■ **What the exercise asks**: Give every line of the material back exactly, images removed.

■ **Records to use**:
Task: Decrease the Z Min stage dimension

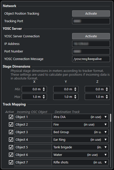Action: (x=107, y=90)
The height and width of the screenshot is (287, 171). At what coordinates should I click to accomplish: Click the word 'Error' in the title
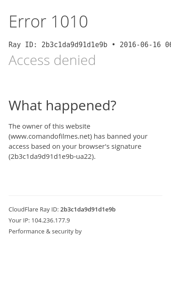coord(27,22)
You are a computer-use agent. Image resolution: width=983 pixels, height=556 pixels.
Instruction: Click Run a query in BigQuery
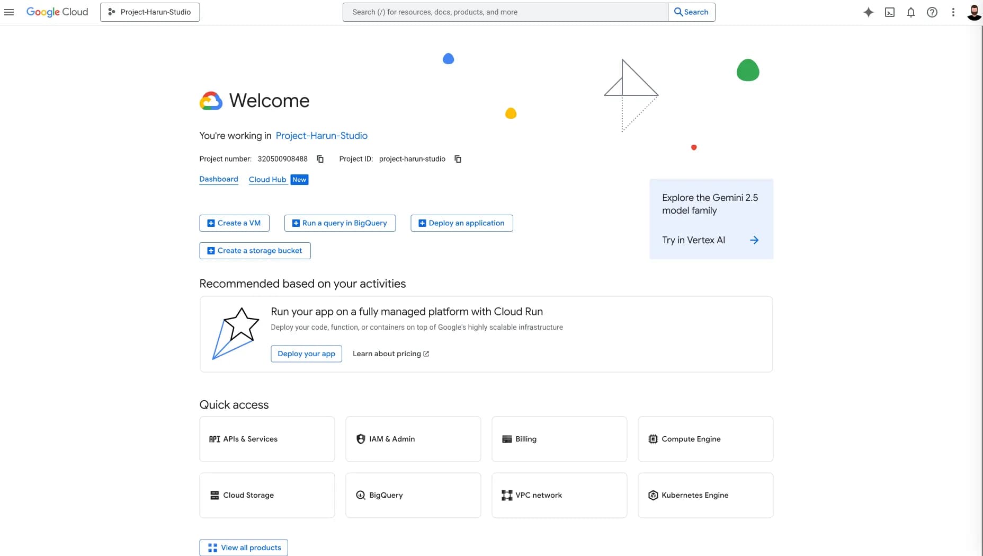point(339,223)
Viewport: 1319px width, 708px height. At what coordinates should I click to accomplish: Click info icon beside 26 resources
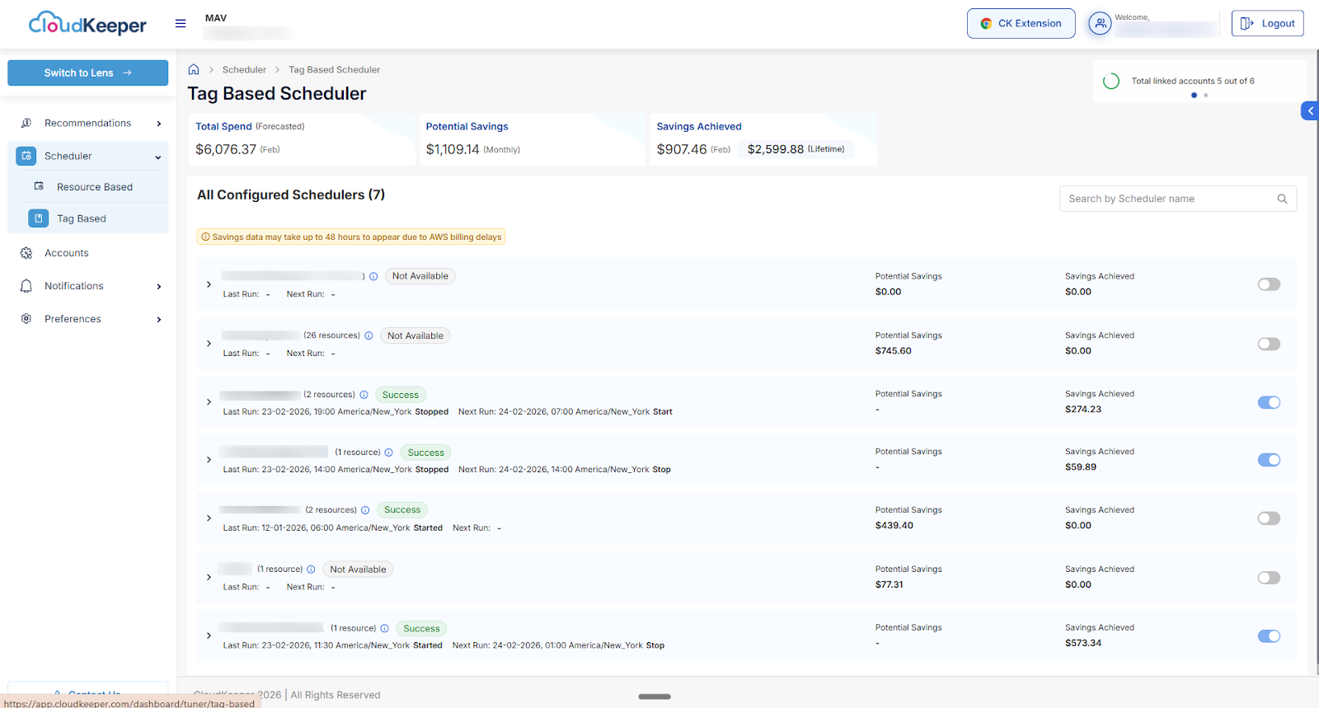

■ **Problem solution**:
Task: Decrease the Z Min stage dimension

Action: (x=107, y=90)
The height and width of the screenshot is (287, 171). At what coordinates should I click to accomplish: Click the word 'Error' in the title
coord(27,22)
You are a computer-use agent. Image resolution: width=983 pixels, height=556 pixels.
Instruction: Click Run a query in BigQuery
point(339,223)
Viewport: 1319px width, 708px height. At what coordinates should I click to accomplish: Click info icon beside 26 resources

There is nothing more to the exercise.